BEGIN ENTRIES SHOWN
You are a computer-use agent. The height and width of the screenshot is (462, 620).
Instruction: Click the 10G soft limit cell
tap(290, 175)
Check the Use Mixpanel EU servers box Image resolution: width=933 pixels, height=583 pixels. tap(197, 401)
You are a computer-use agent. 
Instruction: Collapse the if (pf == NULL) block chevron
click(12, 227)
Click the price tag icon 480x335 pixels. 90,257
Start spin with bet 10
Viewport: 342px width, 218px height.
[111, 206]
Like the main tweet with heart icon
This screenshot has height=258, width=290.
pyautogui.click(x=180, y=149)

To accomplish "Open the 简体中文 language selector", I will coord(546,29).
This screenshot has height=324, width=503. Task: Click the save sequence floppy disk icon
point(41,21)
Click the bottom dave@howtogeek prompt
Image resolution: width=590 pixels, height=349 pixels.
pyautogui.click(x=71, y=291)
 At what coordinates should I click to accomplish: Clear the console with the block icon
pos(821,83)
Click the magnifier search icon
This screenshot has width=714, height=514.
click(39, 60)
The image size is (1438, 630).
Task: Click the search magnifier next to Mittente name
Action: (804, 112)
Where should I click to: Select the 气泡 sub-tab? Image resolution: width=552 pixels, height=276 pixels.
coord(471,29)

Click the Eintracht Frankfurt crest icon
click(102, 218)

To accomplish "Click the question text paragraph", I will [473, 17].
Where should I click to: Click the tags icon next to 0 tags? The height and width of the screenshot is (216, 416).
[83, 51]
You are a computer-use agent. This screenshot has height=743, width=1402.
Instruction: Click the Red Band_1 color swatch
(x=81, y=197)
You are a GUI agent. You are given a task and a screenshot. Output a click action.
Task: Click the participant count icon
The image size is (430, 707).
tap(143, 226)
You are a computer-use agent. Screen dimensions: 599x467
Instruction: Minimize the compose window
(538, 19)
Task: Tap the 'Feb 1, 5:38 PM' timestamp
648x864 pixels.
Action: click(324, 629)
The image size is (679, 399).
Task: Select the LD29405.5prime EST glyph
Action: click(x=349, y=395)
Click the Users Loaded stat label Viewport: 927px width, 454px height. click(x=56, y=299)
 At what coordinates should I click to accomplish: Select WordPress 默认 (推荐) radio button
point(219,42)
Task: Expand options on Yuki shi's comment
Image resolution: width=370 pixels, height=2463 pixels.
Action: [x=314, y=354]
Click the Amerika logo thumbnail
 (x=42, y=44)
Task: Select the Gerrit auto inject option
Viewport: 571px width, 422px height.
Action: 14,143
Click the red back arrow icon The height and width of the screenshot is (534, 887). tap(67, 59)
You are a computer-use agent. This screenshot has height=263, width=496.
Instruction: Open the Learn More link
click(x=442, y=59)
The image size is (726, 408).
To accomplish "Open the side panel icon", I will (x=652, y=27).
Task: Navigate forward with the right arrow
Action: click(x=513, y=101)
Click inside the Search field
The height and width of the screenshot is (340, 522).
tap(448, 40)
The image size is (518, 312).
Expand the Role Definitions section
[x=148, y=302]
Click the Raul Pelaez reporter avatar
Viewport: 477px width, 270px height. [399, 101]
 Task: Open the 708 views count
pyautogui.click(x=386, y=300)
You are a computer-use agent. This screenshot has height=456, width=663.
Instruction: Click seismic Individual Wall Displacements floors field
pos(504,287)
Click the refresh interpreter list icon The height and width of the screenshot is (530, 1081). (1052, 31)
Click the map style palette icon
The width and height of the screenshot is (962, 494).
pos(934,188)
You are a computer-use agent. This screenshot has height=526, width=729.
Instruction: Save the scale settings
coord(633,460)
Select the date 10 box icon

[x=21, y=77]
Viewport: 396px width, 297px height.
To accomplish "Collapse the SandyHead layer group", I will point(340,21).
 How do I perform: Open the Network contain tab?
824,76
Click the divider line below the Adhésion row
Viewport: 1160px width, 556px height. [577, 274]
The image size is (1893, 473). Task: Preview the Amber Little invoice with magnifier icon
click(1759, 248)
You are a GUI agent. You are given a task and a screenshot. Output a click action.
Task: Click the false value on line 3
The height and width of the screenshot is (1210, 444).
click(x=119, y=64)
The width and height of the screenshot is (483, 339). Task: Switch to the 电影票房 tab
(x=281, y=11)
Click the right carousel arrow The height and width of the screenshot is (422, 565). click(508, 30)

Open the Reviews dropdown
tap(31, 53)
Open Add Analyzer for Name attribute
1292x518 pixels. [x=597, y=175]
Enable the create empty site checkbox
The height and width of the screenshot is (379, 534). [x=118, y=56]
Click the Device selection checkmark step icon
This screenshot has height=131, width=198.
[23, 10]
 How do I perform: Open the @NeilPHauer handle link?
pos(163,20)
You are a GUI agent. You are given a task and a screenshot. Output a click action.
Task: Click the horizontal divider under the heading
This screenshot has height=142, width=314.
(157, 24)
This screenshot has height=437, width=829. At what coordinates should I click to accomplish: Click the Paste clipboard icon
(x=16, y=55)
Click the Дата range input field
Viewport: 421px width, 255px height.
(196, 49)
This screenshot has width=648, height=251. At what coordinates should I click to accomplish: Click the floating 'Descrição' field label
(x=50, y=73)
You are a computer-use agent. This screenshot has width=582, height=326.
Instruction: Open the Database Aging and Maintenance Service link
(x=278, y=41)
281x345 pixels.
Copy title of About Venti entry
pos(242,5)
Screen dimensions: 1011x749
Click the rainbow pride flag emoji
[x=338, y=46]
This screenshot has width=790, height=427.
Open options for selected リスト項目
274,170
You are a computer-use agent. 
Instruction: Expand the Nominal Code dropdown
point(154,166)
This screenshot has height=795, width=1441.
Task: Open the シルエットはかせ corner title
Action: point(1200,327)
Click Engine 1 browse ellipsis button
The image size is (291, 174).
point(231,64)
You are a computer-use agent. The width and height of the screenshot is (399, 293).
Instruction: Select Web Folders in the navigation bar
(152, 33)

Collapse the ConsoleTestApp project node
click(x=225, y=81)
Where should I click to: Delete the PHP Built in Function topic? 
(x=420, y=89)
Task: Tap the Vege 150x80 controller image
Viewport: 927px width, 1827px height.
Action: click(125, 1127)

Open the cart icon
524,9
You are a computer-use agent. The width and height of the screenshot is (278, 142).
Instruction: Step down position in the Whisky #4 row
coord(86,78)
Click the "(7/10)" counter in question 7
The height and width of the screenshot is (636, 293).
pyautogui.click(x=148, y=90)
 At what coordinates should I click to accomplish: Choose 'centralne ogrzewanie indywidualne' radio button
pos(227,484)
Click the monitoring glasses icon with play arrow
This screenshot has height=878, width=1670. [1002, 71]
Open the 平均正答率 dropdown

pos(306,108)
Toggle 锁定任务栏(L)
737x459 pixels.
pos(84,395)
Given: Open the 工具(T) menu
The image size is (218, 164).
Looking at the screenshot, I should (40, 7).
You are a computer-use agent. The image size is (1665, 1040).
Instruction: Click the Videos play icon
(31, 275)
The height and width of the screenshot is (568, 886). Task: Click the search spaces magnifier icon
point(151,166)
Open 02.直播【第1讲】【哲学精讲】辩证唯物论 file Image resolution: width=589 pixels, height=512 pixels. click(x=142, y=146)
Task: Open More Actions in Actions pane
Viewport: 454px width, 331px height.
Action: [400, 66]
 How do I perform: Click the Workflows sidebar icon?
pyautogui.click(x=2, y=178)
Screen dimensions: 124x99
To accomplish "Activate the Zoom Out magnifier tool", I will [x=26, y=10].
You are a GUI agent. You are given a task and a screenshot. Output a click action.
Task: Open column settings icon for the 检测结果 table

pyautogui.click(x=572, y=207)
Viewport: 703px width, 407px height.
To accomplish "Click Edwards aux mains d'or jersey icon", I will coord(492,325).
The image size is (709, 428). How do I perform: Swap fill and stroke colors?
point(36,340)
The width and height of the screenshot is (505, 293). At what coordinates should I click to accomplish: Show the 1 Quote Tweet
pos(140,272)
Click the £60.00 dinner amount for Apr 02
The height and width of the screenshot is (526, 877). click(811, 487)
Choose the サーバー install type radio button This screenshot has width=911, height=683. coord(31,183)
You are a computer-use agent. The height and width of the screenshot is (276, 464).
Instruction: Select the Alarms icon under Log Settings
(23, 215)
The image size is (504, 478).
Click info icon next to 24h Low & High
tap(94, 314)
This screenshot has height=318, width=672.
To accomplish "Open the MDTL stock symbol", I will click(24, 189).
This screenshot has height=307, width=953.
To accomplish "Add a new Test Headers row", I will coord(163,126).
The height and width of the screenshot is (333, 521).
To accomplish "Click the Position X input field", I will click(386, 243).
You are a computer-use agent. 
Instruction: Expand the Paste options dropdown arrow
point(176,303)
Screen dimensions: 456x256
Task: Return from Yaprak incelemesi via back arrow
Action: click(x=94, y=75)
END ENTRIES SHOWN
Please find every line in the records above that holds the word "input" and copy it.

Click the Дата range input field
To accomplish "Click the Position X input field", I will click(386, 243).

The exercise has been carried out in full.